I just put a bunch of my best freelance-writing tips into a special report called 7 Stealth Secrets of Successful Freelance Writing. It’s free. Really. Just fill out that form over there to the right.
Now, you could argue that there’s really no such thing as a “secret” when it comes to freelance writing for money. (That may be true, but you have to admit it’s a catchy hed.)
My feeling is there shouldn’t be any secrets when it comes to getting work published and getting paid decent money for it. But what happens is this: Practices that work have gotten obscured by a lot of folklore.

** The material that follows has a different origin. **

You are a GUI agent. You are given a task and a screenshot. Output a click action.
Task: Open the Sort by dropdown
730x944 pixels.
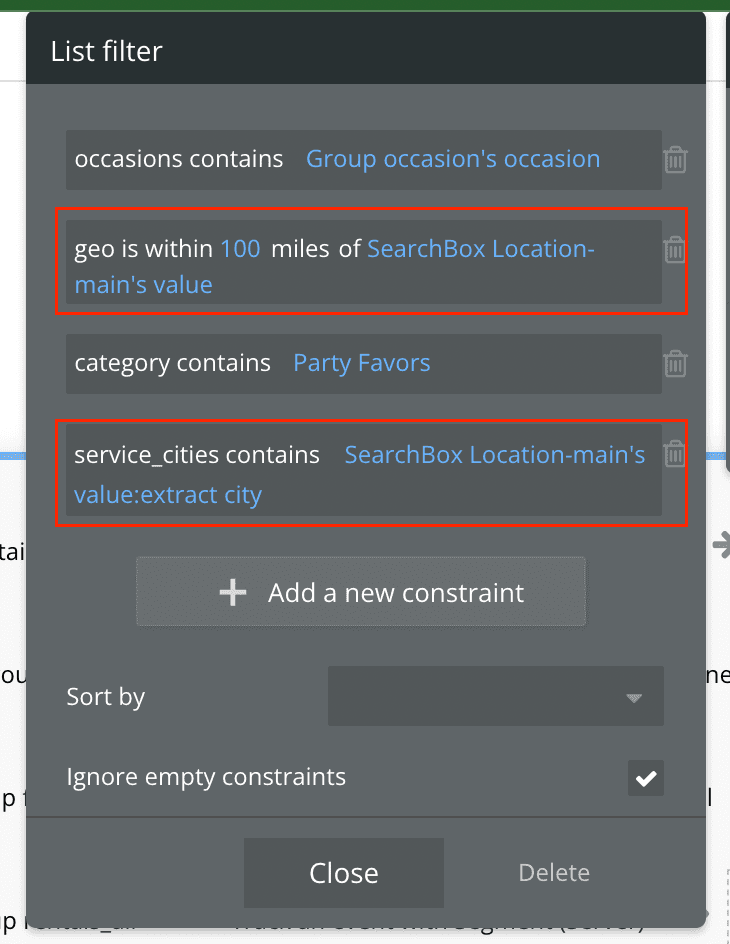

Books and blogs about freelance writing all seem to mimic one another and impart the same bad advice. (I’m talking about even the highest echelons here.) Too many writers are willing to follow that advice with sheeplike obedience and thereby consign themselves to the reject bin or the dark recesses of editors’ in-boxes where their queries will never see the light of day.
So my common-sense, cut-through-the-crap approaches seem like secrets. I mean, some experts will still have you sending SASEs with a hard-copy manuscript, photocopied clips, and one-page query. That may be de rigueur in the book world, but magazine editors will scratch their heads over such arcana. (If you don’t know what an SASE is, good. Don’t worry about it.)
That’s one small example of the kind idiotic advice you’ll find, not only for free online, but in expensive books as well. Another is the carefully prescribed template for writing a query letter. Trust me: No editor has ever read these prescriptions. There are many keys to delivering a strong query, but following a template is not one of them. I’ve even seen query templates for sale. Blimey. How much time do you think an intelligent magazine or Web editor will spend reading one of those?
My favorite Stealth Secret is the last one in my little 20-page report. It’s one that really seems like common sense. It includes this little nugget I dug up from the world of advertising, circa 1923: “Genius is the art of taking pains.”
Take a look at this report for some pretty darn valuable, inside-the-business lessons. Are they really secrets? Is there genius in this booklet? I’ll tell you this: I practice the art of taking pains.






{ 2 comments… read them below or add one }
Many thanks Robert!
I have searched websites and found exactly the ‘crap’ you mention and, Robert, what you emphasize in this Report, even as late as yesterday on the web(websites) – I am horrified Robert, horrified I tell you! ;-(
Thanks again!
Paul
Bob, I may not hold the record for the biggest collection of how-to books on writing, but I’ve gotta be in the top 20%. I actually used to be on “standing order” for all of Writers’ Digest’s new books as they were released!
Anyway, many were real gems…and I got a lot out of them. But as you say here, many just added to the “folklore,” offering info you really couldn’t take to the bank.
Thanks for the new report! Top-notch!